** START **

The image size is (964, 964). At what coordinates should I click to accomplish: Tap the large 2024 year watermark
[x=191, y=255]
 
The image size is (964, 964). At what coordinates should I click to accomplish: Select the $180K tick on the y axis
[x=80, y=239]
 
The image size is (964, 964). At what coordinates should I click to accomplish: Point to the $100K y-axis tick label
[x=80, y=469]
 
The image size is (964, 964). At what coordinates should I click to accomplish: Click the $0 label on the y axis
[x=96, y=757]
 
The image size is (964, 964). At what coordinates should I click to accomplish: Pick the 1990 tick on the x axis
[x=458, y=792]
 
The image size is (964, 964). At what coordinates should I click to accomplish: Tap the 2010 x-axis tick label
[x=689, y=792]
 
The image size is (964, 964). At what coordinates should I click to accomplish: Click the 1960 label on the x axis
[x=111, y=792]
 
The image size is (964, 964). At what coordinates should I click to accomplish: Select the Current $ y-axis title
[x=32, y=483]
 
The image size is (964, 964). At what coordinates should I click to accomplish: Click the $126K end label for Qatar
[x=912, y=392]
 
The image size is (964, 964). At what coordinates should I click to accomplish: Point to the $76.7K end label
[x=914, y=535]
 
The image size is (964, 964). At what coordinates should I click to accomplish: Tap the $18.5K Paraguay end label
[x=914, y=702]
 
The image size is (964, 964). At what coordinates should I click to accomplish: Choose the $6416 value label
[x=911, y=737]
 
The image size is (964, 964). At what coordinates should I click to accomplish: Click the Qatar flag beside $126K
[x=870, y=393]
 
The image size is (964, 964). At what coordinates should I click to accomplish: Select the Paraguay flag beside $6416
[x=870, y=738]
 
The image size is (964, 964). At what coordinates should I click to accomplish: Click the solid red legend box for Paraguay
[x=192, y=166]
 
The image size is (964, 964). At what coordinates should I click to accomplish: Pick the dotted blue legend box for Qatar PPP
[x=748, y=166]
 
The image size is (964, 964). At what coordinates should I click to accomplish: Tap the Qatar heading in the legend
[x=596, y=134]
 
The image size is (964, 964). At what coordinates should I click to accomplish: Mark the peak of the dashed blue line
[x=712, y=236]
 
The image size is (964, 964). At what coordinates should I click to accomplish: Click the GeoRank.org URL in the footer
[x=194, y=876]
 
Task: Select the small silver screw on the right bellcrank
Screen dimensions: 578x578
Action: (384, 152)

** END **
** START **

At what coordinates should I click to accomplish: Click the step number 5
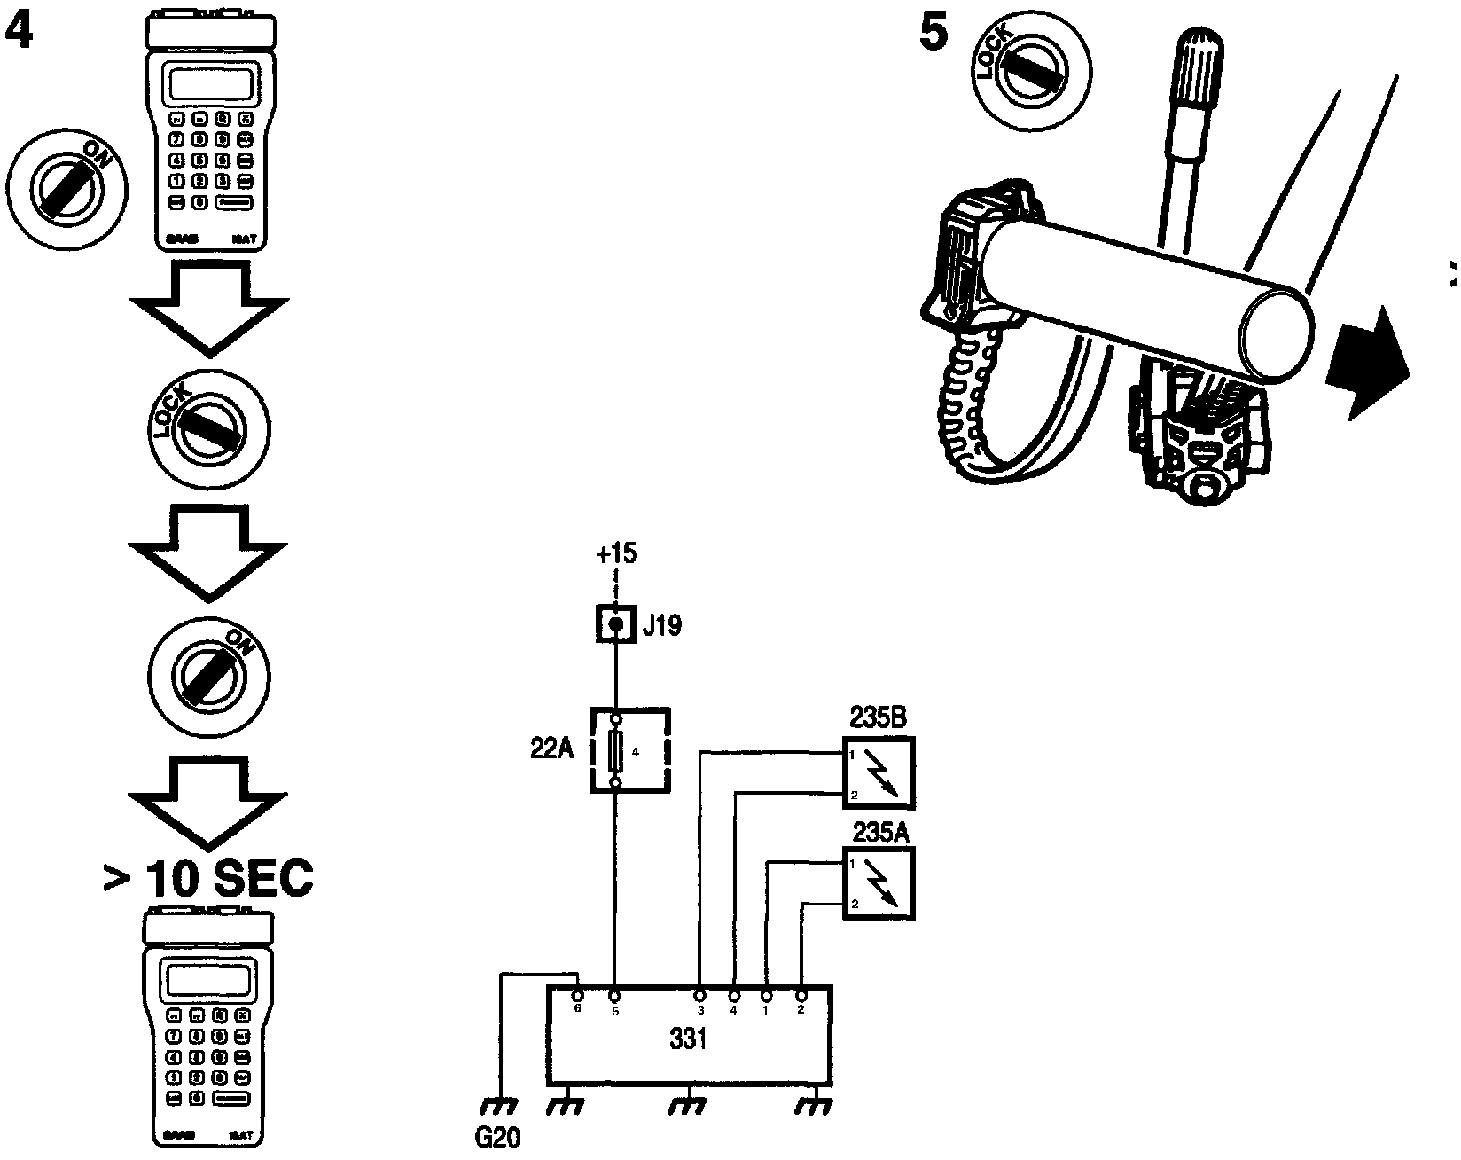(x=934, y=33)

** END **
** START **

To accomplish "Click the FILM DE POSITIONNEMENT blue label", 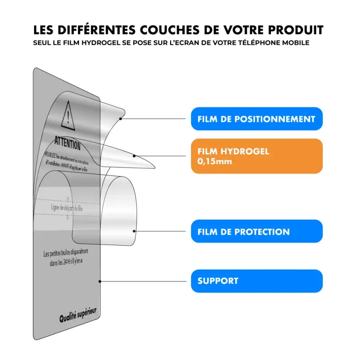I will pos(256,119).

** END **

### To be done
Reproduce the items starting with the line with "tick on the y axis" and going on through the line with "[x=192, y=166]", both included.

### Full response
The image size is (964, 964). At what coordinates should I click to accomplish: Select the $180K tick on the y axis
[x=80, y=239]
 
The image size is (964, 964). At what coordinates should I click to accomplish: Point to the $100K y-axis tick label
[x=80, y=469]
 
The image size is (964, 964). At what coordinates should I click to accomplish: Click the $0 label on the y axis
[x=96, y=757]
 
The image size is (964, 964). At what coordinates should I click to accomplish: Pick the 1990 tick on the x axis
[x=458, y=792]
 
The image size is (964, 964). At what coordinates should I click to accomplish: Tap the 2010 x-axis tick label
[x=689, y=792]
 
The image size is (964, 964). At what coordinates should I click to accomplish: Click the 1960 label on the x axis
[x=111, y=792]
 
The image size is (964, 964). At what coordinates should I click to accomplish: Select the Current $ y-axis title
[x=32, y=483]
 
The image size is (964, 964). At what coordinates should I click to accomplish: Click the $126K end label for Qatar
[x=912, y=392]
 
The image size is (964, 964). At what coordinates should I click to accomplish: Point to the $76.7K end label
[x=914, y=535]
 
The image size is (964, 964). At what coordinates should I click to accomplish: Tap the $18.5K Paraguay end label
[x=914, y=702]
 
The image size is (964, 964). At what coordinates should I click to accomplish: Choose the $6416 value label
[x=911, y=737]
 
The image size is (964, 964). At what coordinates should I click to accomplish: Click the Qatar flag beside $126K
[x=870, y=393]
 
The image size is (964, 964). At what coordinates should I click to accomplish: Select the Paraguay flag beside $6416
[x=870, y=738]
 
The image size is (964, 964). At what coordinates should I click to accomplish: Click the solid red legend box for Paraguay
[x=192, y=166]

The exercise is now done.